Elizabeth Delacruz can’t crawl or toddle around like most youngsters nearing their second birthday.
A rare metabolic disorder that decimated her mobility has also led to cortical blindness – her brain is unable to process images received from an otherwise healthy set of brown eyes. And multiple times a day Elizabeth suffers seizures that continually reduce her brain function.
But a few months ago I heard her say, ‘Mama,’ and I started to cry, said Carmen Mejia, a subtle quaver in her voice as she recalled the joy of hearing her daughter.
That’s the first time she said something.
Ms. Mejia realizes it may also be the last, unless doctors can find a way to detect and prevent the epileptic seizures stemming from a terminal disease called pyruvate dehydrogenase deficiency (PDHD) – which occurs when mitochondria don’t provide enough energy for the cells.
A UT Southwestern study gives parents like Ms. Mejia renewed hope for their children: By monitoring the brain activity of a specific cell type responsible for seizures, scientists can predict convulsions at least four minutes in advance in both humans and mice. The research further shows that an edible acid called acetate may effectively prevent seizures if they are detected with enough notice.
Although the prediction strategy cannot yet be used clinically – a mobile technology for measuring brain activity would have to be developed – it signifies a potential breakthrough in a field that had only been able to forecast seizures a few seconds ahead.
Many of the families I meet with are not just bothered by the seizures. The problem is the unpredictability, the not knowing when and where a seizure might occur, said Dr. Juan Pascual, a pediatric neurologist with UT Southwestern’s Peter O’Donnell Jr. Brain Institute who led the study published recently in Science Translational Medicine.
We’ve found a new approach that may one day solve this issue and hopefully help other scientists track down the root of seizures for many kinds of epilepsy.
The critical difference between the study and previous efforts was debunking the long-held belief among researchers that most cells in epilepsy patients have malfunctioning mitochondria.
In fact, Dr. Pascual’s team spent a decade developing a PDHD mouse model that enabled them to first discover the key metabolic defect in the brain and then determine only a single neuron type was responsible for seizures as the result of the metabolic defect. They honed in on these neurons’ electrical activity with an electroencephalogram (EEG) to detect which brainwave readings signaled an upcoming seizure.
It’s much more difficult to predict seizures if you don’t know the cell type and what its activity looks like on the EEG, said Dr. Pascual, a Professor of Neurology & Neurotherapeutics, Pediatrics, and Physiology with the O’Donnell Brain Institute and the Eugene McDermott Center for Human Growth and Development.

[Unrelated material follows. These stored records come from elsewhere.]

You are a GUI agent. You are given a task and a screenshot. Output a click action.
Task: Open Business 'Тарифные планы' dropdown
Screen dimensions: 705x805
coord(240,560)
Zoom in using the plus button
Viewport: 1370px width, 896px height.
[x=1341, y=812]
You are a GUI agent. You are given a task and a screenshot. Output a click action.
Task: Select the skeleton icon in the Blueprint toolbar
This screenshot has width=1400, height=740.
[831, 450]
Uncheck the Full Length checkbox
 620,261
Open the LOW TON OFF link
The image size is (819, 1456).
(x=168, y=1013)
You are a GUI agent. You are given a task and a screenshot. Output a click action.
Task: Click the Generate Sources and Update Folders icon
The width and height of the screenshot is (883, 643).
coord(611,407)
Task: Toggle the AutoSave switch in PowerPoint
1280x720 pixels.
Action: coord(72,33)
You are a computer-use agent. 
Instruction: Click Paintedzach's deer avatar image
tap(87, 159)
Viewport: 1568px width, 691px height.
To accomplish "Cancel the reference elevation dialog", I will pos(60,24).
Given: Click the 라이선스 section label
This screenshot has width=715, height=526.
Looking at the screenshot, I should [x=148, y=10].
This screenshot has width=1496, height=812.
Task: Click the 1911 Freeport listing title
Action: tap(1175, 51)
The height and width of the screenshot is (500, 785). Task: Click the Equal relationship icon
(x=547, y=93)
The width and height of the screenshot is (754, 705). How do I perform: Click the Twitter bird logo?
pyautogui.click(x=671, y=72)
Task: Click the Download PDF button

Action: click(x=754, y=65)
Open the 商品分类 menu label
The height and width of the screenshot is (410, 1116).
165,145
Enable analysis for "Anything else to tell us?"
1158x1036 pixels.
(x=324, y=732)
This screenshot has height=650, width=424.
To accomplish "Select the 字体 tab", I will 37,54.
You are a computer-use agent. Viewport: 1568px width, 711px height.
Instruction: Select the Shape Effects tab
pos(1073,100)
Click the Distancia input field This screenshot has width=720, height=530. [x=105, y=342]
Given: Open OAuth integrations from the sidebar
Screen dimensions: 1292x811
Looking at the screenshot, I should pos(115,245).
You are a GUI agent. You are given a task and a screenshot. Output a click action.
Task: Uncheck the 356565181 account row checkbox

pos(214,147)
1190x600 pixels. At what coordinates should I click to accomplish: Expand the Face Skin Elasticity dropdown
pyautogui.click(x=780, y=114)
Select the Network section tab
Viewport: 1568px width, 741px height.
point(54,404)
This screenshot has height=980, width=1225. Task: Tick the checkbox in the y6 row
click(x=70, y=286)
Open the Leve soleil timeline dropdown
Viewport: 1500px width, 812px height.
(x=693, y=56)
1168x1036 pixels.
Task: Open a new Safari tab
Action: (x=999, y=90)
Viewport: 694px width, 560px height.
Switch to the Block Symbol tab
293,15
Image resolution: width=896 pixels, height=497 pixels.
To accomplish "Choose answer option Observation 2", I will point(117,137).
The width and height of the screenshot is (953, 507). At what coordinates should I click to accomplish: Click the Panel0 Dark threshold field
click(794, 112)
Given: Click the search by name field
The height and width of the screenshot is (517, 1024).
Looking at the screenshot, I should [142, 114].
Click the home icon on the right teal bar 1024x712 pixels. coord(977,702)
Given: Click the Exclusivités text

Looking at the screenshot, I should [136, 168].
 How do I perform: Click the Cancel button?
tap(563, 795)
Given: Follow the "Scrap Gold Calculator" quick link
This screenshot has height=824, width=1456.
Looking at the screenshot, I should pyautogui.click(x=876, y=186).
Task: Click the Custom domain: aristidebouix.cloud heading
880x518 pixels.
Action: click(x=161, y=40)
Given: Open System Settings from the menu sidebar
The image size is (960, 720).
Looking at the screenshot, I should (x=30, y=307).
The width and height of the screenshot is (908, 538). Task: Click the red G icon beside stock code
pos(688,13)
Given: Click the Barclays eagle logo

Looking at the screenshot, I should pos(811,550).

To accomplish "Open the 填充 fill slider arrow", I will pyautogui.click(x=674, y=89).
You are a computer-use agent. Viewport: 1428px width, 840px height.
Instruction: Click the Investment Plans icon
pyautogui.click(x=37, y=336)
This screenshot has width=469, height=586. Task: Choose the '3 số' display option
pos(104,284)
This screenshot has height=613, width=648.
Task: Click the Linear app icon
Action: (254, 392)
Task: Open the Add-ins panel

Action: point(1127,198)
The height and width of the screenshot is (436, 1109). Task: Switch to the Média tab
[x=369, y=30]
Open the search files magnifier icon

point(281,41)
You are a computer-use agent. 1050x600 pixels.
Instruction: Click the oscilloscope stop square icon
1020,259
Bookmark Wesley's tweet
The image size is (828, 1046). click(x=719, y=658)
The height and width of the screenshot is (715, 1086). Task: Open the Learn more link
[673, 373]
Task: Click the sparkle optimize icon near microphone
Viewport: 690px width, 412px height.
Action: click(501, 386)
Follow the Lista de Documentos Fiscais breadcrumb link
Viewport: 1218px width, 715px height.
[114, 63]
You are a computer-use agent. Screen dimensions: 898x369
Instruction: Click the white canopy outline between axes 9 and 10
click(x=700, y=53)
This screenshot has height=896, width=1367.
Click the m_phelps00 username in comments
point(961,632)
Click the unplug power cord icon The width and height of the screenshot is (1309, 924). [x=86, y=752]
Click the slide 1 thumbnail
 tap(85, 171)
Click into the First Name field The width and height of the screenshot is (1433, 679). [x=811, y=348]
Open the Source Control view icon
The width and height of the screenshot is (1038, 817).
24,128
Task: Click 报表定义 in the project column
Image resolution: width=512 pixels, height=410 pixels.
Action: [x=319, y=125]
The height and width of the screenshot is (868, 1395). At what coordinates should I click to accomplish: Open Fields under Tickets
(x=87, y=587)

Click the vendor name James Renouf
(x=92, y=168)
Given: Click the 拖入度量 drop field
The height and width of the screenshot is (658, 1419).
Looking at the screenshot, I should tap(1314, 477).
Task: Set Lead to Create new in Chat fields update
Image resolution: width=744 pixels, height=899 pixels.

Until this finding, we thought it was a global deficiency in the cells and so we didn’t even know to look for a specific type.
The study, supported by the National Institutes of Health, The Once Upon a Time Foundation, and patient donations, shows how a PDHD mouse model helped scientists trace the seizures to inhibitory neurons near the cortex that normally keep the brain’s electrical activity in check.
Scientists then tested a method of calculating when seizures would occur in mice and humans by reviewing EEG files and looking for decreased activity in energy-deficient neurons. Their calculations enabled them to forecast 98 percent of the convulsions at least four minutes in advance.
Dr. Pascual said the discovery that a single cell type can be used to forecast seizures is a paradigm-shifting finding that may apply to all mitochondrial diseases and related epilepsies.
Ms. Mejia hopes that Dr. Pascual’s work can someday change the prognosis for PDHD.
It’s so hard to see her go through this, Ms. Mejia said.
Every time she has a seizure, her brain is getting worse. I still hope one day she can get a treatment that could stop all this and make her life better.